Louis PARISOT

[ Remiremont (88) , 30/08/ 1831 – Le Thillot (88) , 03/02/ 1915 ]

médecin

Sénateur des Vosges.

Biographie vosgienne

1894 — Annuaire des Vosges / Léon Louis

PARISOT Louis.- Né à Remiremont le 30 août 1831.

Ancien président du conseil d’arrondissement, médecin et ancien maire au Thillot.

Conseiller général du canton du Thillot.

[Annuaire 1894, p. 156].

1897 — Dictionnaire biographique des Vosges, Henri Jouve

PARISOT Louis.- Né à Remiremont le 30 août 1831.

Docteur en médecine.

Sénateur des Vosges.

Officier d’Académie, chevalier de la Légion d’honneur.

Ancien maire du Thillot.

Ancien président du conseil d’arrondissement de Remiremont.

Ancien suppléant du juge de paix.

Membre du conseil général des Vosges où il représente le canton du Thillot.

A été élu sénateur du département le 21 juin 1896, en remplacement de M. Kiener, décédé.

Président de la commission cantonale de statistique agricole de surveillance des chemins vicinaux et de l’alliance républicaine ; membre de l’ Association vosgienne de Paris.

M. Parisot a été reçu docteur en médecine par la faculté de Paris au mois de mai 1856, avec une thèse sur les accidents de la première dentition.


1990 — Dictionnaire des Vosgiens célèbres

PARISOT (Louis), médecin, sénateur des Vosges
Remiremont, 30 août 1831 – Le Thillot, 3 février 1915


Après ses études de médecine achevées à Paris en 1856, il s’installe au Thillot, se fait l’apôtre de la vaccination et entreprend des travaux sur la protection des enfants en bas âge.

Résolument républicain, dès 1871 il est conseiller d’arrondissement de Remiremont et en 1876 il est élu maire du Thillot, poste qu’il conserve jusqu’en 1884. Le décès de Jules Ferry, dont il est l’ami, crée la vacance du siège de conseiller général du canton du Thillot. Louis Parisot se présente et obtient ce mandat qu’il garde jusqu’en 1904.

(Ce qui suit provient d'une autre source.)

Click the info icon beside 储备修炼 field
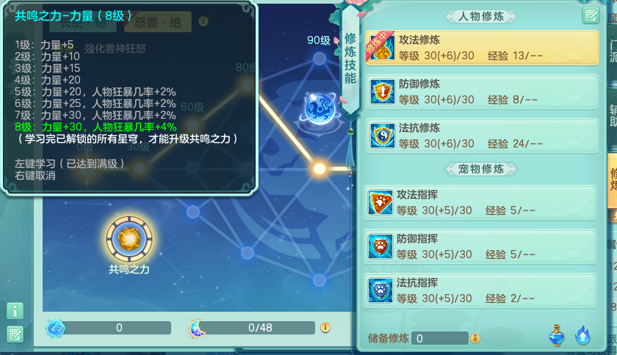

Le décès du sénateur Christian Kiener lui permet d’entrer au Sénat le 21 juin 1896, où il s’inscrit au groupe de l’Union Républicaine. Il est réélu en 1900 mais en 1909 il renonce à briguer un 3e mandat.

Défenseur actif de ses mandats au Sénat, il présente de très nombreuses pétitions de fonctionnaires, de commerçants, mais il travaille surtout, au sein de la commission qu’il préside, au projet de réforme des conseils généraux. Il était chevalier de la Légion d’honneur depuis 1895.


Bibl. : Jolly.– Dictionnaire des parlementaires français 1889-1940, tome VII, p. 2605.
Jouve.– Dictionnaire biographique des Vosges.